### Activity
Please write out the listing exactly, leaving each picture out.

### Records to use
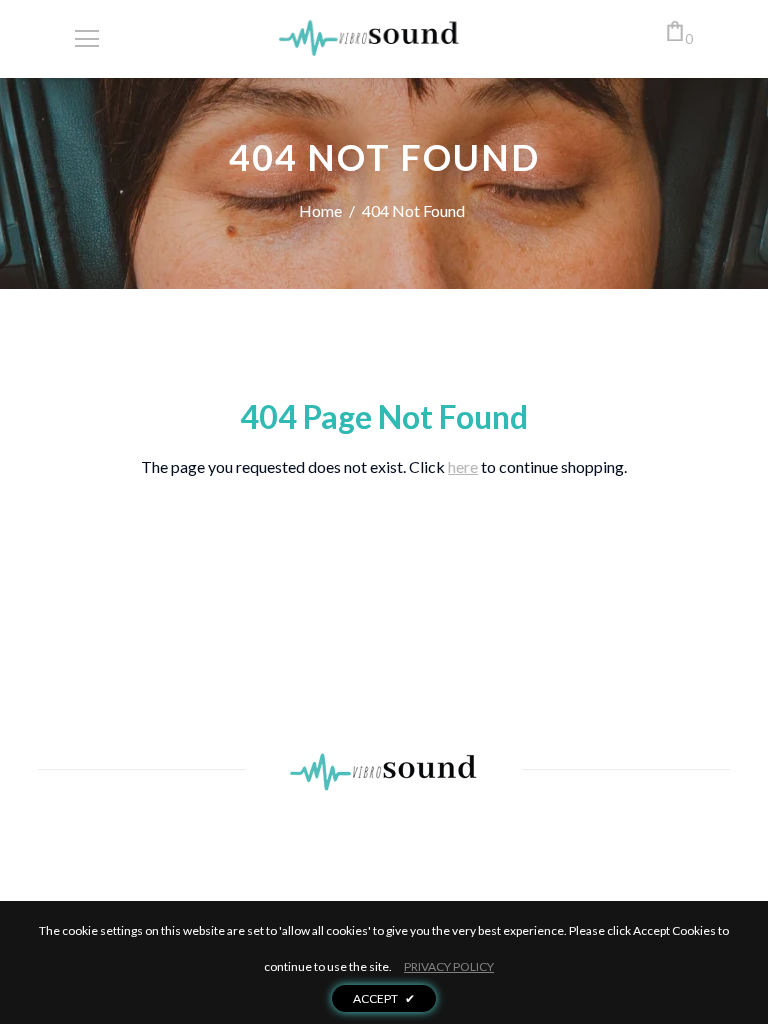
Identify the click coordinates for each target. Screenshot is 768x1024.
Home (320, 210)
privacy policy (449, 966)
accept (384, 998)
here (463, 466)
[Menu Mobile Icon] (87, 39)
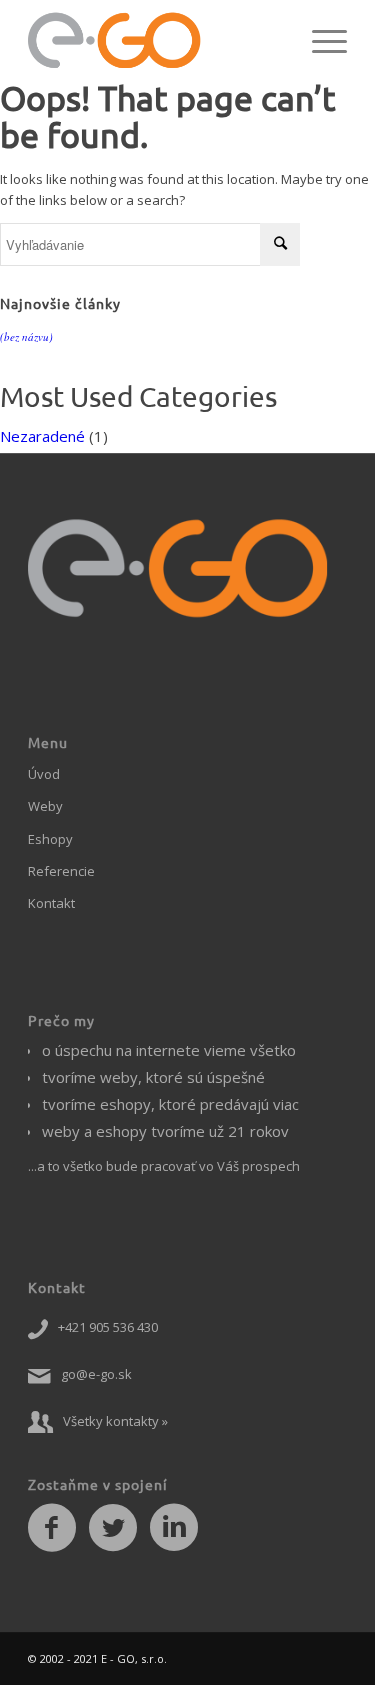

### Completed task
Identify the click coordinates for each target. Screenshot is 768x1024.
Home (320, 210)
privacy policy (449, 966)
accept (384, 998)
here (463, 466)
[Menu Mobile Icon] (87, 39)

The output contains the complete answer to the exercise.